Nokia UK head of marketing admits the brand isn't going for the "mainstream" audience as Lumia Live Sessions events return
"Music is a great cultural hook for a brand. The event side-lined into 'let's do a series of music events which are true to our product offering’, explains Adam Johnson, head of UK marketing for Nokia ahead of its second Nokia Lumia Live Sessions tonight.
The mobile phone brand, which has been acquired by Microsoft and is set to become Microsoft Mobile, launched the Sessions last year in an effort to make the brand more relevant to a younger audience through a link with new musical talent.
"Nokia is a challenger brand, it would be weird for us to do a big event with Jay Z or One Direction," Johnson tells The Drum.
"We [Nokia] made a conscious decision last year to invest some time and people and money into making the Lumia more relevant to a younger audience.
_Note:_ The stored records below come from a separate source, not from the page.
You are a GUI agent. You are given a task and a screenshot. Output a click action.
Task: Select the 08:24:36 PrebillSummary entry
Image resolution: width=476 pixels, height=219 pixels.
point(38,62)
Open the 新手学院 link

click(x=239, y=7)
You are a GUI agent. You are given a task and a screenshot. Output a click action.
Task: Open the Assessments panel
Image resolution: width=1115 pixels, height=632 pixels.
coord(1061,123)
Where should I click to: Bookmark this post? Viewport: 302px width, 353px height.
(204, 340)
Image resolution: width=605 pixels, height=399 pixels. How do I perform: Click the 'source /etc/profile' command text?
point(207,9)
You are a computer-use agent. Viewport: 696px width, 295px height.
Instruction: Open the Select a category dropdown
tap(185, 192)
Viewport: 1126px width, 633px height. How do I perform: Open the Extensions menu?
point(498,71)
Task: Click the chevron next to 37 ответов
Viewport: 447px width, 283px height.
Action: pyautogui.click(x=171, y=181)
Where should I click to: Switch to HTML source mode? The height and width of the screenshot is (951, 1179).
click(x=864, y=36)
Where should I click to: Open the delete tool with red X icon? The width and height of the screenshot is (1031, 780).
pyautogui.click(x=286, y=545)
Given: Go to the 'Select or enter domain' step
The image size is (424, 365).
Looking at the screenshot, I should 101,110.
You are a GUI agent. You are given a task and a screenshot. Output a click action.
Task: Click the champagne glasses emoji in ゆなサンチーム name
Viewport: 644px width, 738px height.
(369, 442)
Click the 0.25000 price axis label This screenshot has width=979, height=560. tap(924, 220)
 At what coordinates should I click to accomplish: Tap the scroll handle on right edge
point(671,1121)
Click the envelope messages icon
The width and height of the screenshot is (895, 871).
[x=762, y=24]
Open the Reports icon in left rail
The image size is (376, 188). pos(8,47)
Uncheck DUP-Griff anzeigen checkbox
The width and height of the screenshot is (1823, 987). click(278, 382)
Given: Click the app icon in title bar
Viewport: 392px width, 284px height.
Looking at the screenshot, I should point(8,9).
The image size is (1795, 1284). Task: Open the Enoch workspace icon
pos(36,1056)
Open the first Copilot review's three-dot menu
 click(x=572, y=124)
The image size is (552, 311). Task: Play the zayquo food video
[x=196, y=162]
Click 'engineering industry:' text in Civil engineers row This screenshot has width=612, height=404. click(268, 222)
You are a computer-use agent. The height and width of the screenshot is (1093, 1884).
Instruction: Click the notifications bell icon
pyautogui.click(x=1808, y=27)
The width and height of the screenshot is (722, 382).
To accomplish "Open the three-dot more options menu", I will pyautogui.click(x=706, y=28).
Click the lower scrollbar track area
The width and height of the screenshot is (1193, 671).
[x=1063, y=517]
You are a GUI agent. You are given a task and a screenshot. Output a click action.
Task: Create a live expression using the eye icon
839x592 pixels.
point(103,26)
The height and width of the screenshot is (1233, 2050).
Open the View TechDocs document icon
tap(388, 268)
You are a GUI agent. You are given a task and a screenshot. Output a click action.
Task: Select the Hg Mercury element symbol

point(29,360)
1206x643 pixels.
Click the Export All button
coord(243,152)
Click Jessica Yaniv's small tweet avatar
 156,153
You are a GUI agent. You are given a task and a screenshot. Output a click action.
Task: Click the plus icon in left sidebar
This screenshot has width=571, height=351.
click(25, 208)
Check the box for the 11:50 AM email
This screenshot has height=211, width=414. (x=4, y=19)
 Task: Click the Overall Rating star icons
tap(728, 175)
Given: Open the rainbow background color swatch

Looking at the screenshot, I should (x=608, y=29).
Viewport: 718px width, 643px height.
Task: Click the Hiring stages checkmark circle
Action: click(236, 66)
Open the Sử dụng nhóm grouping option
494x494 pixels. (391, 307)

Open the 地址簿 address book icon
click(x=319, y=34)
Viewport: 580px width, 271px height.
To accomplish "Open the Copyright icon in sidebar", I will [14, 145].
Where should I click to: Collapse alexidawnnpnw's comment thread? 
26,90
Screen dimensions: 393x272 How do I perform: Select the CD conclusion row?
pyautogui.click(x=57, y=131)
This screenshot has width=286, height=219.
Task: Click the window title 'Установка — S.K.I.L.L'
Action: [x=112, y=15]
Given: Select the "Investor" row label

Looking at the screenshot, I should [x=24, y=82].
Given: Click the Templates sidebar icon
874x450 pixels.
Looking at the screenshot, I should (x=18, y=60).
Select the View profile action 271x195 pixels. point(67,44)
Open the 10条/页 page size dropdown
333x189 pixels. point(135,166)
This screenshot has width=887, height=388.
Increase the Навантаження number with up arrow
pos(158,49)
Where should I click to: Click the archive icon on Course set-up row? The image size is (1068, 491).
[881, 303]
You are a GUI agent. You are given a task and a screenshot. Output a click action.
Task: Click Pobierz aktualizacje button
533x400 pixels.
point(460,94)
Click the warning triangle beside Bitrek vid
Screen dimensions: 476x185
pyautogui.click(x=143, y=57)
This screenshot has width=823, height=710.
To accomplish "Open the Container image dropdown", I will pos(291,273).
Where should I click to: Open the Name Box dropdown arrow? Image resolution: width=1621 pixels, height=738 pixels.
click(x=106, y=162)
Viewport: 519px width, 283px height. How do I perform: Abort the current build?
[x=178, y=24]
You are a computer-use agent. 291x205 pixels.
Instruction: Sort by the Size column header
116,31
In the tech world there is a lot of love and familiarity for our brand but we felt a need to do new and interesting things to engage a newer and younger demographic.”
He adds: “MixRadio is all about discovery and Nokia devices are purposely designed not to look like other stuff so the music events we run should reflect that."
Last year, Nokia put on seven events with artists including Kodaline and Lianne La Havas in small underground venues like London's Chain Store and Arnos Vale Cemetery in Bristol with some spaces holding less than 100 people at a time.
She's a bit fantastic.. @liannelahavas for @nokia_uk #lumialive pic.twitter.com/464q2lpHYd
— Kaya Herstad Carney (@Kayamusic) May 30, 2013
Ghostpoet performed in Arnos Vale Cemetery tonight for @nokia_uk #LumiaLive - cool venue, they should do more there. http://t.co/xgsWAL6uzX
— Adam Gasson (@adamgasson) March 27, 2013
"These intimate events are something special for those who are there on the day, and it's our responsibility to make sure that the content is just as special for those who couldn't be there. You can't just put on a gig, film it and put it on YouTube, there has to be an element of 'Surprise and Delight'."Of this 'Surprise and Delight' element Johnson points to last year's Kodaline session in Dublin where the band went off stage and sung accapella outside the venue in a courtyard. Though that was "all choreographed" Johnson said the spontaneous feel of that moment (shown below) created a real 'I wish I was there' vibe to the content making it more shareable online amongst the band's fans.